▶ Activity:
Use the entries below and reproduce exactly the lines from the one containing "Palm Coast FiberNet in Florida (387, 735)" down to the one containing "SiFi Networks (385, 2056)", both of them included.

▶ Stored data:

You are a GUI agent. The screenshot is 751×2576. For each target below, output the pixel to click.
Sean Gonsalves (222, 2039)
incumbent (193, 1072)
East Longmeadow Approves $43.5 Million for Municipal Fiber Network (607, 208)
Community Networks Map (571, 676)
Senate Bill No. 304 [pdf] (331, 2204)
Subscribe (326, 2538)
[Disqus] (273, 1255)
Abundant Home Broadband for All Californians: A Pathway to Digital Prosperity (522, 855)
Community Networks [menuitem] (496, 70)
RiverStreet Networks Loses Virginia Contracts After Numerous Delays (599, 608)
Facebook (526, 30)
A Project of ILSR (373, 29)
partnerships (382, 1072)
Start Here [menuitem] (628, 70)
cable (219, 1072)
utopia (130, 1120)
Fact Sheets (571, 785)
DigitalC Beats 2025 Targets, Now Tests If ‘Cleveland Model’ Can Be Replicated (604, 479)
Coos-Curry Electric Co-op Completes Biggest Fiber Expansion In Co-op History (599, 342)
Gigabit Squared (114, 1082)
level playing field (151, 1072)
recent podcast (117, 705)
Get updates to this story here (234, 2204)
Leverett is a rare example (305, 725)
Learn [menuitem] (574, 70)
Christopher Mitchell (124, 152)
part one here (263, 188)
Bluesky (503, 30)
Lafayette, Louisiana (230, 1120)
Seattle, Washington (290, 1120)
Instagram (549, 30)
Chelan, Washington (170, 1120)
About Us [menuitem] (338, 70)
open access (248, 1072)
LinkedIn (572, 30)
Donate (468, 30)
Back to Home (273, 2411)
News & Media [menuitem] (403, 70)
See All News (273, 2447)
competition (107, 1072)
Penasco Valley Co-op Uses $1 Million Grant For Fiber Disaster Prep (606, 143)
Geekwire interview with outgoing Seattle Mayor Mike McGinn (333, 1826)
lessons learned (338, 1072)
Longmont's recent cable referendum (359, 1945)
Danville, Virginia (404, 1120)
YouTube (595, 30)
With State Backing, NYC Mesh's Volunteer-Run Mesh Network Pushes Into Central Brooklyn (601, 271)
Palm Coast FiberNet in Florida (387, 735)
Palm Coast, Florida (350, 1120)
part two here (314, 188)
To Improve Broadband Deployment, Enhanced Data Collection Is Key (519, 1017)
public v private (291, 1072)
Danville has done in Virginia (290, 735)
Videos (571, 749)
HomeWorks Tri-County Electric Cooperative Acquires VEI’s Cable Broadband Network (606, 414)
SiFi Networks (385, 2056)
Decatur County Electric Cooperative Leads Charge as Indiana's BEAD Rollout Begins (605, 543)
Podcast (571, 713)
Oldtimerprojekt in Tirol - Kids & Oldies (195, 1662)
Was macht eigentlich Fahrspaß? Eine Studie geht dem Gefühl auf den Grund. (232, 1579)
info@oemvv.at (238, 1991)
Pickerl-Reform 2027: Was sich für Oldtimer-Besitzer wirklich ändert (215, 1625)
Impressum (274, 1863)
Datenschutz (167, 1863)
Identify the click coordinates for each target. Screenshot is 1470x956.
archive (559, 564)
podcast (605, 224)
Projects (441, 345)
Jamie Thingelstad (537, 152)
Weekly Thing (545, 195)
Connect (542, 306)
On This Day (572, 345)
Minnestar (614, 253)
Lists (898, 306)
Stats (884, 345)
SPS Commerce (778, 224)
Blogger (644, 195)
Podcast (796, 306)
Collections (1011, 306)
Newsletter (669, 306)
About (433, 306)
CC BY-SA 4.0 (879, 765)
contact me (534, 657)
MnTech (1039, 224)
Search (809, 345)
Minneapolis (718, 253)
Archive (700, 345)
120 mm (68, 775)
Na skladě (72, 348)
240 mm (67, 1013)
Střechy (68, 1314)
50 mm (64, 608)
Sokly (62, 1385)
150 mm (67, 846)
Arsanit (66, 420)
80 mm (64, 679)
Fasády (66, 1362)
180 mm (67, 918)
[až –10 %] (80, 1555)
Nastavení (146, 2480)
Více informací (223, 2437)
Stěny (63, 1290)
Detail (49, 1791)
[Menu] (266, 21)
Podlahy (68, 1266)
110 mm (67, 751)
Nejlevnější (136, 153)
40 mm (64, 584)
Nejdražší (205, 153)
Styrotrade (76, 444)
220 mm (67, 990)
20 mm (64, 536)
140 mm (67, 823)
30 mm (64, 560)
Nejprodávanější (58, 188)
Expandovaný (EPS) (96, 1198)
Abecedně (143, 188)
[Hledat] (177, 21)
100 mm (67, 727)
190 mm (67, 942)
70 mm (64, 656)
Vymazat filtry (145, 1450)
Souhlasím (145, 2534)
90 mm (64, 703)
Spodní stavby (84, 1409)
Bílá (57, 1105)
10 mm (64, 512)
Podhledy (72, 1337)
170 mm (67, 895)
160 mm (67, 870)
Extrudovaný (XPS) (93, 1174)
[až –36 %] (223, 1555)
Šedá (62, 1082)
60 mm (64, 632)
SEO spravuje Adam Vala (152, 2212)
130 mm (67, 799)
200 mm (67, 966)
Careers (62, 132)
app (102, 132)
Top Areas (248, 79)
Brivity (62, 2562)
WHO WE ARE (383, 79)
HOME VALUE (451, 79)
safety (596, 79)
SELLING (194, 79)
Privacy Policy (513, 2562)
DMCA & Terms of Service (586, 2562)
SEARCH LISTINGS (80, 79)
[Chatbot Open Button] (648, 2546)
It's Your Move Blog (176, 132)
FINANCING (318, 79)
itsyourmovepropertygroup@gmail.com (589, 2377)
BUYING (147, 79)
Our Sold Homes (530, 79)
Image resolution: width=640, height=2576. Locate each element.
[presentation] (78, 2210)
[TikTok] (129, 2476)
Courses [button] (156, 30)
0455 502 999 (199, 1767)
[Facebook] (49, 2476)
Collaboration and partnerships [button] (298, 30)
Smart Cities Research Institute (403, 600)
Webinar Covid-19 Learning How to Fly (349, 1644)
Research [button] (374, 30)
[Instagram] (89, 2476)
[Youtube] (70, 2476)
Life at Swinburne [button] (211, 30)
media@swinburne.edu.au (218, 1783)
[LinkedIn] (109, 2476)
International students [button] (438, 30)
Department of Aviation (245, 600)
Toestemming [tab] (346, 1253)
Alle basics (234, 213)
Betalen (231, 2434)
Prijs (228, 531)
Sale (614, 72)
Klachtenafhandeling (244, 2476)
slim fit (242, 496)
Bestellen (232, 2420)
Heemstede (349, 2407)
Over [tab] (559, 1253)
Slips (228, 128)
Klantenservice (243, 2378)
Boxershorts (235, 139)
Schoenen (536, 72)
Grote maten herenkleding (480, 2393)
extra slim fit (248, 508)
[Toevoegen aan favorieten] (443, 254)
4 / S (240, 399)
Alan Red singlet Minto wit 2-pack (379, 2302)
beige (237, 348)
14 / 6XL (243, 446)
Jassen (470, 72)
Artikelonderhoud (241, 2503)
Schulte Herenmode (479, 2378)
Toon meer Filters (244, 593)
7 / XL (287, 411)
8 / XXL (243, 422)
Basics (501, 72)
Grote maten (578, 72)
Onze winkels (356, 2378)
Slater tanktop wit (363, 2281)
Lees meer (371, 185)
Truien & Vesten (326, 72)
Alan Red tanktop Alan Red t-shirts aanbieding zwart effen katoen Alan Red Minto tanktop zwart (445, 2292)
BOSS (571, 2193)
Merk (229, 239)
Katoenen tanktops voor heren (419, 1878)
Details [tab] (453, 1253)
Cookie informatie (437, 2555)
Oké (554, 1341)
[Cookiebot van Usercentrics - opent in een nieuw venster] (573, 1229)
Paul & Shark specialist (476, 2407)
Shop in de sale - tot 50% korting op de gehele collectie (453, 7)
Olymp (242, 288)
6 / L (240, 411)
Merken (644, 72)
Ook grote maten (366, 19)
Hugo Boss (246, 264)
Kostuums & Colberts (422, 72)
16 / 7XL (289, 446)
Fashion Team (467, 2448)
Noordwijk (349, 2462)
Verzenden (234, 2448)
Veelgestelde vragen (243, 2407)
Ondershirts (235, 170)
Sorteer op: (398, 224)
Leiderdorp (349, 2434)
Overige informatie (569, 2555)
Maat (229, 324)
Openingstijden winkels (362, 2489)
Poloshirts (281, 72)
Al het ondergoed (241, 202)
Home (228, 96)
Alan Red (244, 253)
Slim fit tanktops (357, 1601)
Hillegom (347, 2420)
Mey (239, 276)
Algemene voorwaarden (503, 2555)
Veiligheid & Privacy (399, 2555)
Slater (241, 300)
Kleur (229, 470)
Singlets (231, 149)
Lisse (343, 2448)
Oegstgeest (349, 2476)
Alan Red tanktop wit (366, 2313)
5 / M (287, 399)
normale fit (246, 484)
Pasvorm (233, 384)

▶ Your response:
Palm Coast FiberNet in Florida (387, 735)
Palm Coast, Florida (350, 1120)
part two here (314, 188)
To Improve Broadband Deployment, Enhanced Data Collection Is Key (519, 1017)
public v private (291, 1072)
Danville has done in Virginia (290, 735)
Videos (571, 749)
HomeWorks Tri-County Electric Cooperative Acquires VEI’s Cable Broadband Network (606, 414)
SiFi Networks (385, 2056)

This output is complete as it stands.